Make no mistake, too, this isn’t the same halation that you’d get from Cinestill with a red tinge when pointing your lens at light sources. Instead, it will be more similar to a light bloom effect. Combine this with a lens that delivers a lot of lens flare, which could be too much. Luckily, if you’re using a film SLR camera, there are lots of excellent lenses made by Zeiss that cut down on this. We’ve reviewed lots of them and rounded them up in a guide for you that you can find at this link.
Ilford Color Films are Coming Back
What’s truly special about the new HARMAN Phoenix film is that it’s truly made from the ground up. Traditionally for many years, brands like Lomography and Fujifilm have been rebranding Kodak film. Sometimes there’s a special extra something added. But for the most part, we can think of it like Panasonic and Nikon using Sony’s camera sensors. Lucky for us, though, this isn’t a rebranded Kodak film emulsion.
“This is an incredible first step for Harman,” says Bill. “There are 2 (maybe 3) players in the industry making color films. To have Harman come into the industry creates healthy competition, and this is a good sign for industry growth.” Bill continued to state that he’s elated that it extends the longevity of the film industry overall.
“Having options is good for the consumer, and I welcome this. Ultimately, ECN-2 is just chemistry, and while I haven’t done it yet, I would LOVE to see how Phoenix 200 looks in ECN-2.”

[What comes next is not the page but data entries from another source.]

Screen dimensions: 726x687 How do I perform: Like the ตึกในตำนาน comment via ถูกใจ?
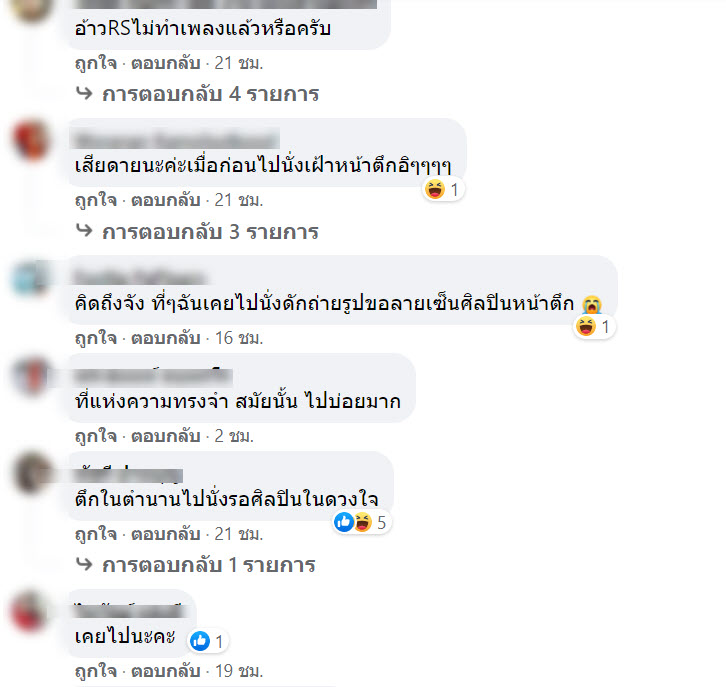(96, 534)
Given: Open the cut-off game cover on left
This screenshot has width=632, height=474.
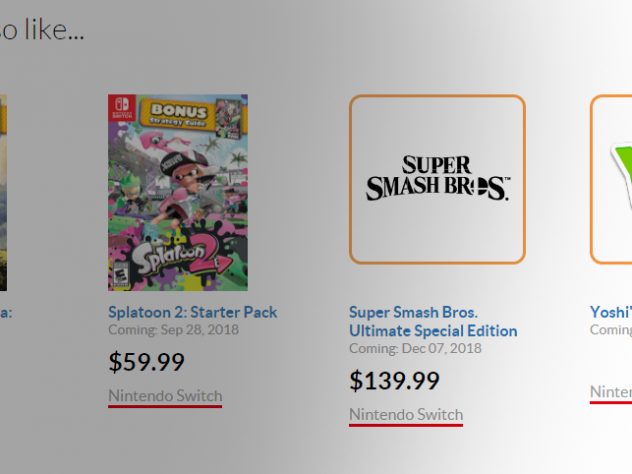Looking at the screenshot, I should pyautogui.click(x=3, y=193).
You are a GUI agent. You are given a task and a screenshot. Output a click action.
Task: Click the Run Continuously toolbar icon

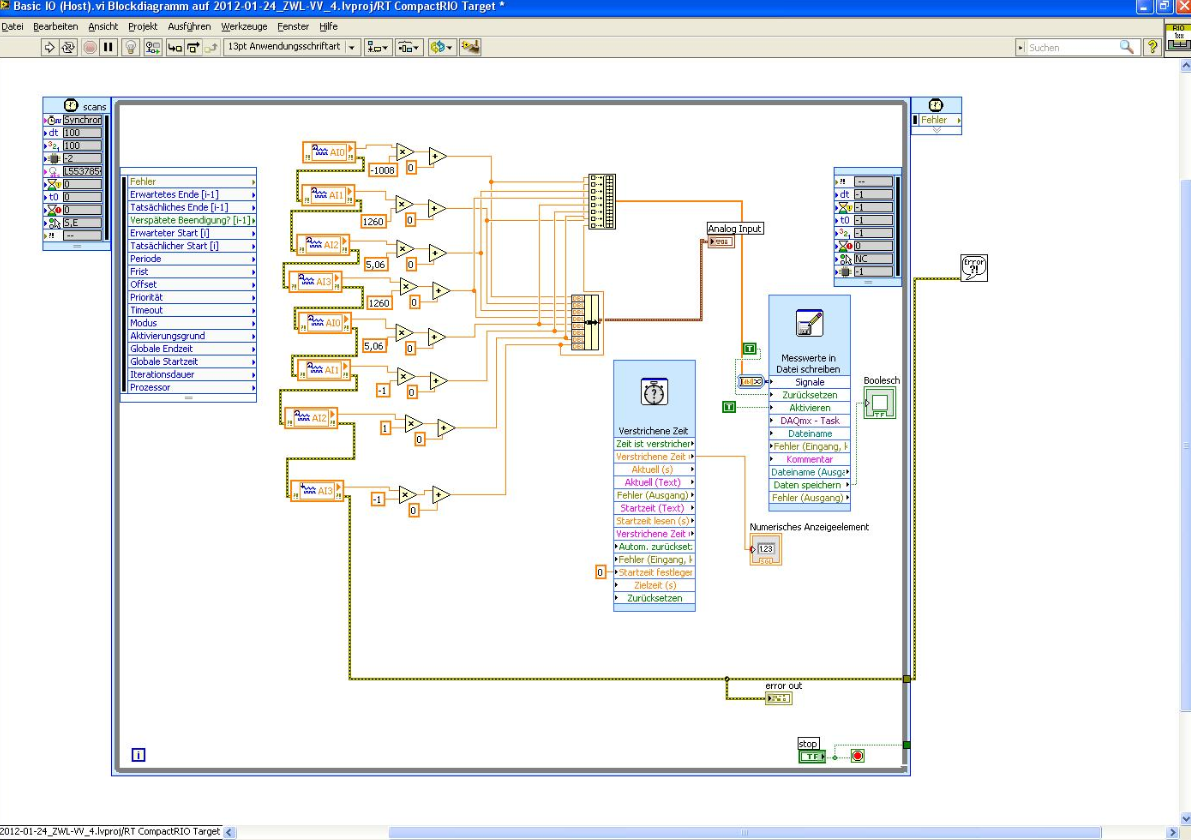[69, 47]
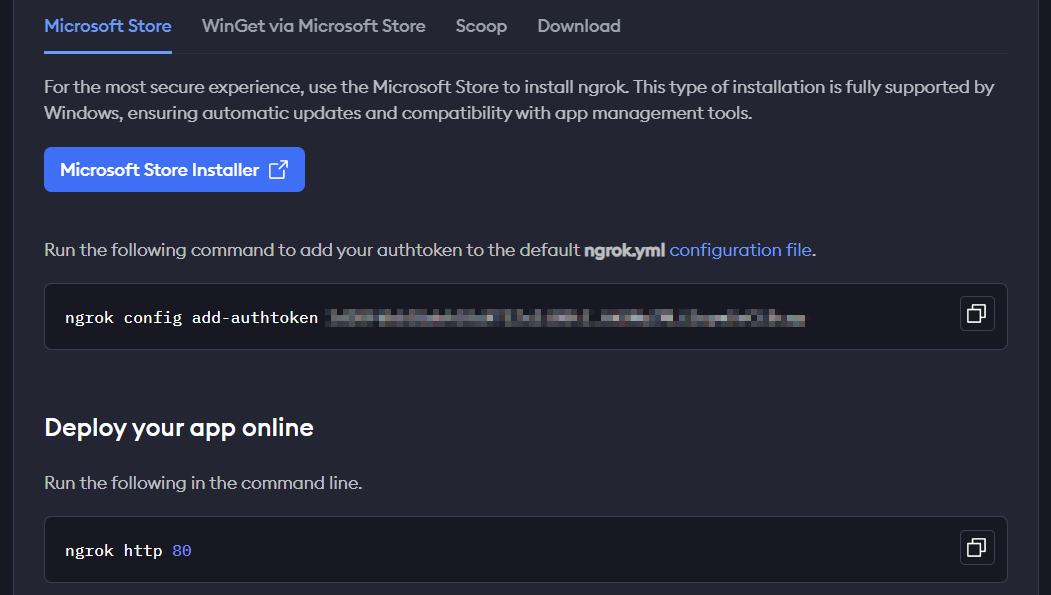Copy the ngrok http 80 command

pos(977,547)
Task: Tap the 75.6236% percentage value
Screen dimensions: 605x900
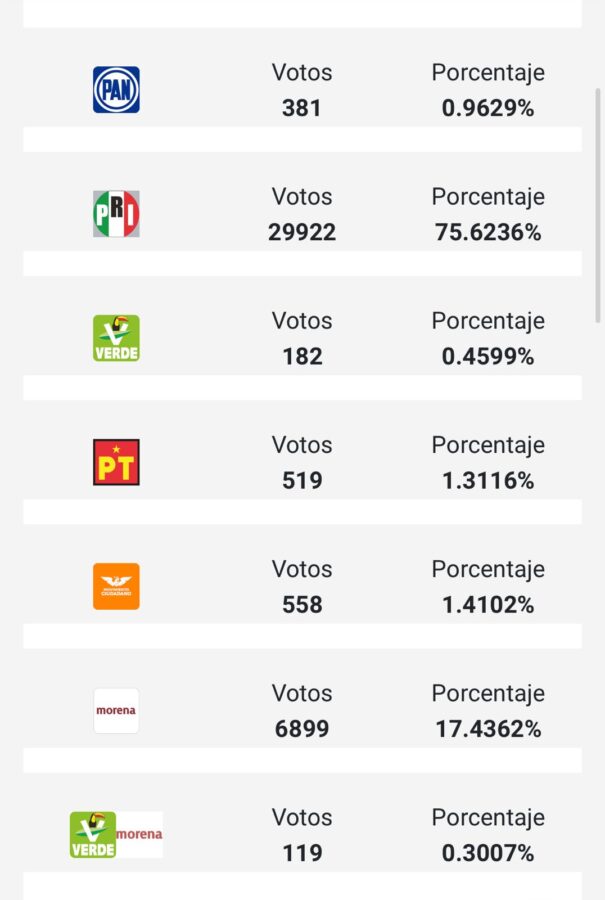Action: (x=488, y=233)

Extra sample images were provided to us by Zeb Andrews. All photographs are used with permission.
Working photographers are bound to be curious about this, and some might immediately write it off. But we’ve interviewed tons who use film in their regular work. Photographer Lanna Apisukh is really excited about this new film. “I also think that you keep hearing about film being dead and that people are switching to digital. But in the past five or six years, it’s been exciting to see all these kids using film for this slower process,” she tells us. She believes that there’s a demand for film again and that it’s great that photographers are getting hyped for the roots of photography. Film photography is also treated with more reverence coupled with intent due to its sensory process.
Lanna has indeed shot a few assignments on film, but she admits that they’re rare and often unexpected. “…it’s okay to reach out to your editor for the budget needed,” she tells us. “It also depends on how quick the turnaround is for the story. If it’s a feature where you have a little bit of time.” Most of the time, she shoots digitally for her work. But she’s using film a lot for her personal projects.
With positive feedback from Giles and the prediction in place that the film community will go nuts for this, we’re finally going to start seeing new color films come back to the photography world. Considering how much Gen Z and Millennials love film, it will truly be something special as film photography and digital photography work in coexistence with one another.